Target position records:
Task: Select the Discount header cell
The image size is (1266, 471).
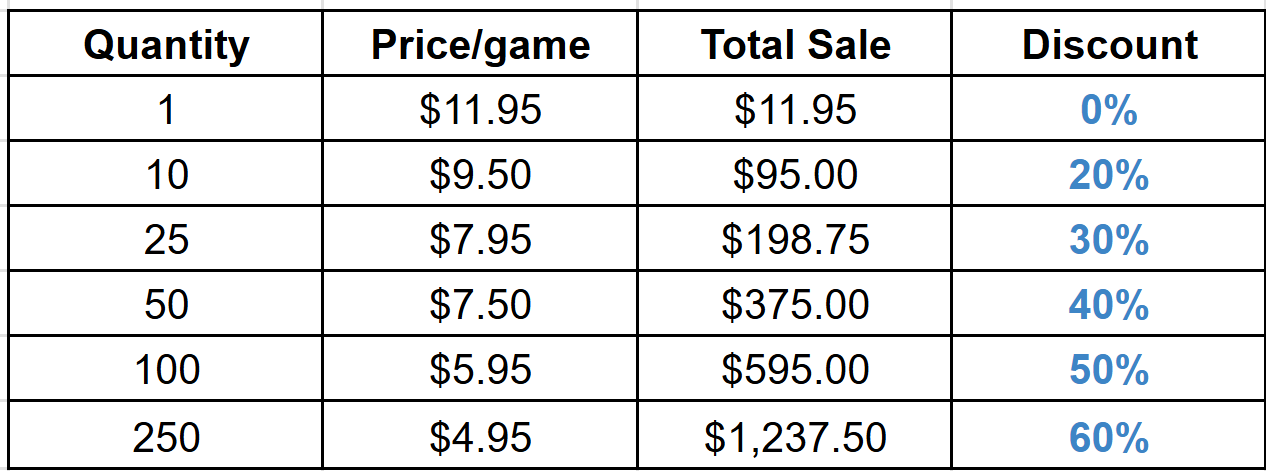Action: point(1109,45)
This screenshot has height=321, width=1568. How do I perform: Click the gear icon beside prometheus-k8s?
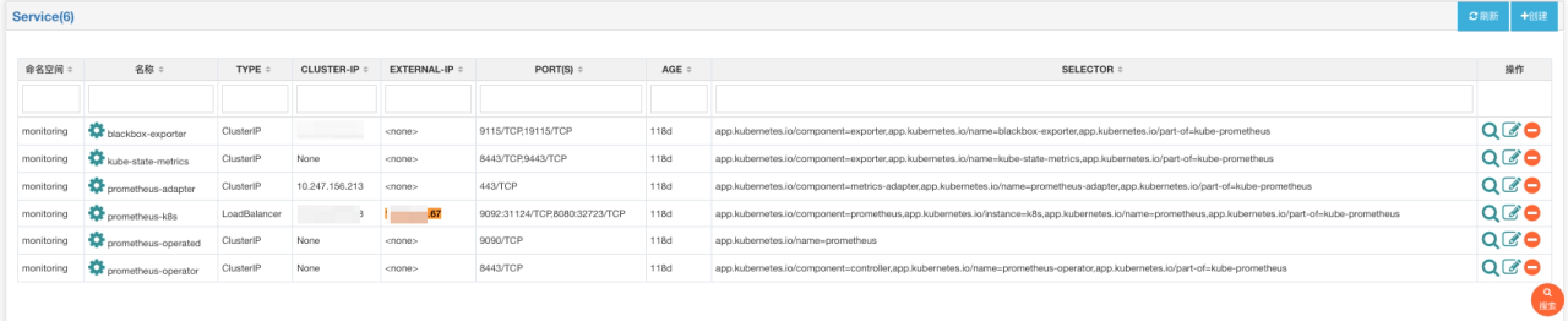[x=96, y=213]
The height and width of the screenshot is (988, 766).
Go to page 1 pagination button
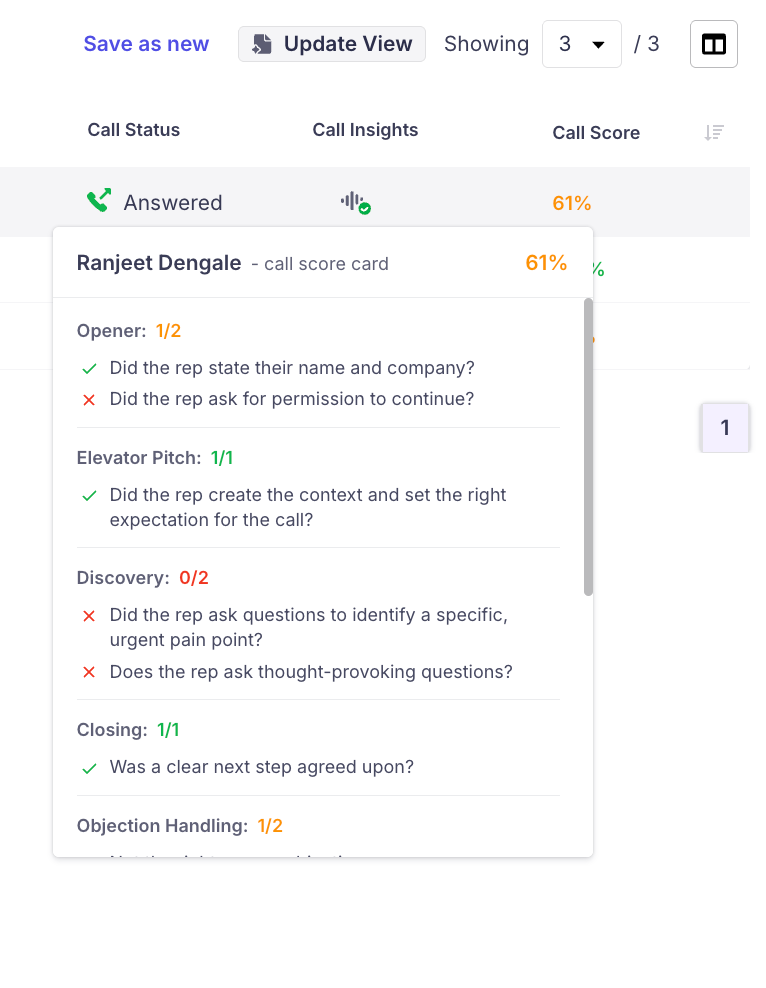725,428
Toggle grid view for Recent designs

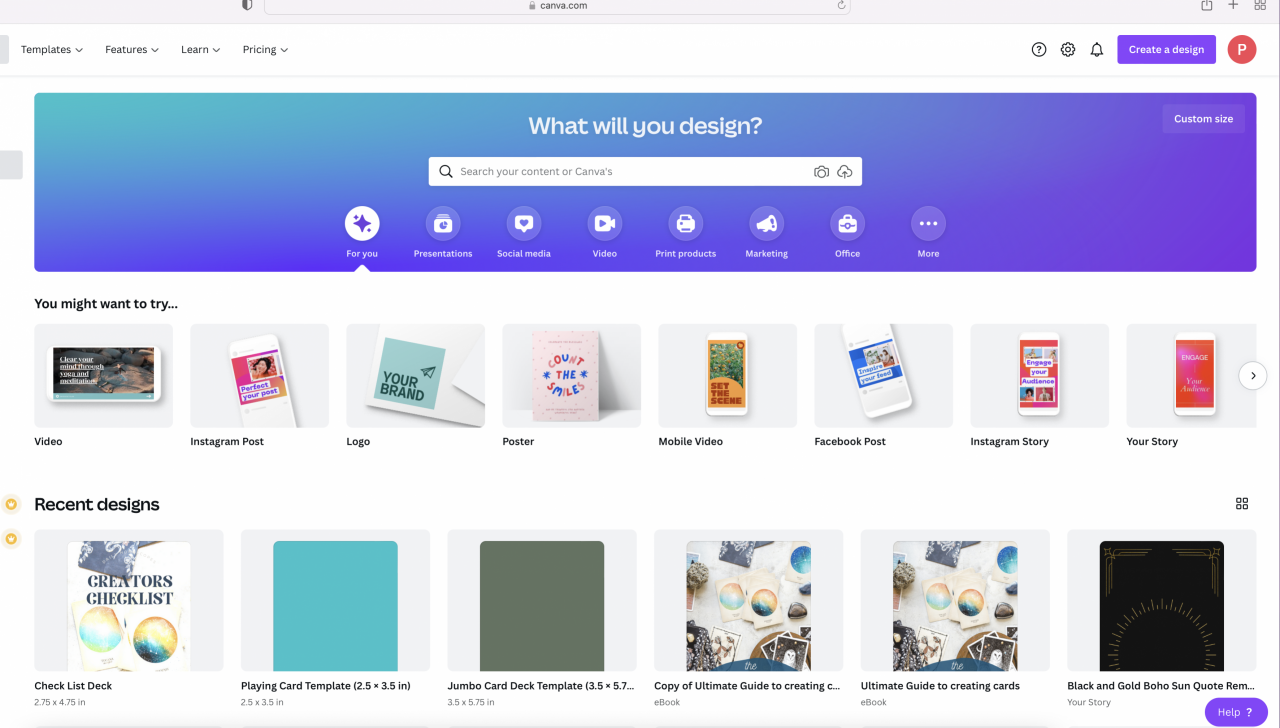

## Aim of the exercise
Rewrite the data above with "screenshot" swapped for "capture" wherever it occurs, keeping everything else identical and omitting the pictures.

## Reply
Task: Select the Discount header cell
The image size is (1266, 471).
Action: point(1109,45)
This capture has height=321, width=1568. How do I perform: Click the gear icon beside prometheus-k8s?
[x=96, y=213]
The height and width of the capture is (988, 766).
Go to page 1 pagination button
725,428
Toggle grid view for Recent designs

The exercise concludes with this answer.